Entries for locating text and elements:
_ _ _ _ _ _ _

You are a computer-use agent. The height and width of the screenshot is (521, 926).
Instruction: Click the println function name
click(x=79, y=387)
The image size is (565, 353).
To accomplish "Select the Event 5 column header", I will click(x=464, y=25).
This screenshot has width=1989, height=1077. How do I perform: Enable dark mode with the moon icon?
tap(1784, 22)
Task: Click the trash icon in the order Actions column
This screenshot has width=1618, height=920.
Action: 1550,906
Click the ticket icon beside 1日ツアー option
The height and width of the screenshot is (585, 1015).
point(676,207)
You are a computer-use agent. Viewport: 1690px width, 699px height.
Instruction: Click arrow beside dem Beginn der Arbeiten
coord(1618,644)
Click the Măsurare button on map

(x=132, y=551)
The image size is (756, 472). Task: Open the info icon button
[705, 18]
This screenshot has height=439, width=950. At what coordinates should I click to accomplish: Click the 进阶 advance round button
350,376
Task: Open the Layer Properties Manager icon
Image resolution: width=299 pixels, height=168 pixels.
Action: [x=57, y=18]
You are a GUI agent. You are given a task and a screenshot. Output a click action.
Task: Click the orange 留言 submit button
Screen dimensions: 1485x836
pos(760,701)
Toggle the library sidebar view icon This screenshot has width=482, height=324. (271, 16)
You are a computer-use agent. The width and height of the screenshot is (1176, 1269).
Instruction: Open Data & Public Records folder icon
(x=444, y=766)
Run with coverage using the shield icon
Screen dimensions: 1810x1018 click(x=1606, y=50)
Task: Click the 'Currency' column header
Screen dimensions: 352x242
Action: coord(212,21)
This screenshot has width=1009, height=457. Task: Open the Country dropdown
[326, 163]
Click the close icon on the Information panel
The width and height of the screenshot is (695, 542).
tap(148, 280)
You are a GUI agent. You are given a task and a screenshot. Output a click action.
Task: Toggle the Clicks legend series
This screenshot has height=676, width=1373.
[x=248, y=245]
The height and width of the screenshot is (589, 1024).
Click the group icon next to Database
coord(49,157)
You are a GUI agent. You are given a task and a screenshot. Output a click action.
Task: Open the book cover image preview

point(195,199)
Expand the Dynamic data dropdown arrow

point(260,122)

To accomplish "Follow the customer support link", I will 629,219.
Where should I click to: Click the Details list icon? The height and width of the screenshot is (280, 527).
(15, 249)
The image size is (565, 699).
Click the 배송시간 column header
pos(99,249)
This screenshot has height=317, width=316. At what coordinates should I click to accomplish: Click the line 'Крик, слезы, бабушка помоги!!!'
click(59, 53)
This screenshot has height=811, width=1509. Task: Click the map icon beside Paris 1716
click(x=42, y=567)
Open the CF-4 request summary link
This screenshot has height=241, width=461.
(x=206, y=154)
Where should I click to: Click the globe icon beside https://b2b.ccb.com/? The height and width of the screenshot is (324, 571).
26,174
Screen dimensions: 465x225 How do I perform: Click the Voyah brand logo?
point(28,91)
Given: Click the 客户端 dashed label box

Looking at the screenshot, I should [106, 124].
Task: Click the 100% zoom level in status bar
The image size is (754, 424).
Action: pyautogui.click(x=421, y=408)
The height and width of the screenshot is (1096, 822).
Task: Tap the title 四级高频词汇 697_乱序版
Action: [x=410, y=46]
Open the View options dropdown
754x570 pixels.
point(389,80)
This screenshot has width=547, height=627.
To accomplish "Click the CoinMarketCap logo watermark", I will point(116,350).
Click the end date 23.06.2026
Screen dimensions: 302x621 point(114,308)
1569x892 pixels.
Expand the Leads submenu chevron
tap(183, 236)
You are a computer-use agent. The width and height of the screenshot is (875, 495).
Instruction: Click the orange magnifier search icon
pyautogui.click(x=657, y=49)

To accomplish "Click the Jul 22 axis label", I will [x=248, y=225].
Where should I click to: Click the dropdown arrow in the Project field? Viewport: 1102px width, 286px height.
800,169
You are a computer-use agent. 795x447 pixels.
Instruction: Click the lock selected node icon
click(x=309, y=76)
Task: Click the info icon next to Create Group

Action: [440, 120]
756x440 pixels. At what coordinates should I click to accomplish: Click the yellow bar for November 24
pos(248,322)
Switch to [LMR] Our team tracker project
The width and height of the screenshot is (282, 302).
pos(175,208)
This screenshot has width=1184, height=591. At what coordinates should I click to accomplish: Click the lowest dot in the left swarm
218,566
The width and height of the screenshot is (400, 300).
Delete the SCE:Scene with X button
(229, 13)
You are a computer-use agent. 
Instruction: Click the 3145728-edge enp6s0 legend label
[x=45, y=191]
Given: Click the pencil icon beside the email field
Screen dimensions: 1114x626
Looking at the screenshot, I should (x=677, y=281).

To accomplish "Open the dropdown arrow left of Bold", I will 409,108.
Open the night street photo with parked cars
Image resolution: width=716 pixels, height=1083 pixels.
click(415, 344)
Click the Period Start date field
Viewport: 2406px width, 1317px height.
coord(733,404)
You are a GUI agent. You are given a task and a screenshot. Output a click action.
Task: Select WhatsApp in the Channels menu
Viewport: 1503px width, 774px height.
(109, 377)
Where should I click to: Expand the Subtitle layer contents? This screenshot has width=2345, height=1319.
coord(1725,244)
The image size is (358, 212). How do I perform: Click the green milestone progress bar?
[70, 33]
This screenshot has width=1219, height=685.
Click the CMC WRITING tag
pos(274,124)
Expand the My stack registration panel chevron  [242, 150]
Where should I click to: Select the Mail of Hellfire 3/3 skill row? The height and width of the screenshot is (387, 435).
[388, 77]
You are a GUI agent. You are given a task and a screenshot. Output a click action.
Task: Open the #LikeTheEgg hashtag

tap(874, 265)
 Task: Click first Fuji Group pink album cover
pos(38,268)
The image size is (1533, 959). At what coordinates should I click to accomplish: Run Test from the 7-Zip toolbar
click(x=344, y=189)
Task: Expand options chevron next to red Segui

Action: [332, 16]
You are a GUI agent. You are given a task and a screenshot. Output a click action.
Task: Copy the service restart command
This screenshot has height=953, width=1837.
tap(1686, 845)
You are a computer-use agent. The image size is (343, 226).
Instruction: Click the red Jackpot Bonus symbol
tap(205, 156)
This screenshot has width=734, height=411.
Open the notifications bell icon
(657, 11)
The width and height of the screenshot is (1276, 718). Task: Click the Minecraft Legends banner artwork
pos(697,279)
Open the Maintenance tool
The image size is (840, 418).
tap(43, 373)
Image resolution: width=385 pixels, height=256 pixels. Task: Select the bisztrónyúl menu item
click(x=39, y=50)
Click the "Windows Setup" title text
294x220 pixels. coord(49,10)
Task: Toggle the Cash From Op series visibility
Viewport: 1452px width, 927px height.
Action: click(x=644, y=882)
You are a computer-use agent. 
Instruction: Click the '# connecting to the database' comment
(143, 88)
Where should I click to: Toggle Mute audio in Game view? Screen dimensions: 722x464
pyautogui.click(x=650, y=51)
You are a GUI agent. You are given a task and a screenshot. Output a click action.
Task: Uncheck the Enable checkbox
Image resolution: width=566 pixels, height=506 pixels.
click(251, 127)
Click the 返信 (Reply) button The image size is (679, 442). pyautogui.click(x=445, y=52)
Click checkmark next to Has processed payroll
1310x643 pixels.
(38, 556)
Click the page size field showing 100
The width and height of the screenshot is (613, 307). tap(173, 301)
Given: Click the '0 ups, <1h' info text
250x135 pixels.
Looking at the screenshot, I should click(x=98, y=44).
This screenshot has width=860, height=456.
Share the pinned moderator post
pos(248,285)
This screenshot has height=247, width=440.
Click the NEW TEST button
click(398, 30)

_ _ _ _ _ _ _

### SET EXERCISE:
Pull out each line of the items above that contains the word "next", treating uppercase and lowercase as different.

### ANSWER FOR THIS EXERCISE:
Click the group icon next to Database
Task: Click the info icon next to Create Group
Task: Expand options chevron next to red Segui
Click checkmark next to Has processed payroll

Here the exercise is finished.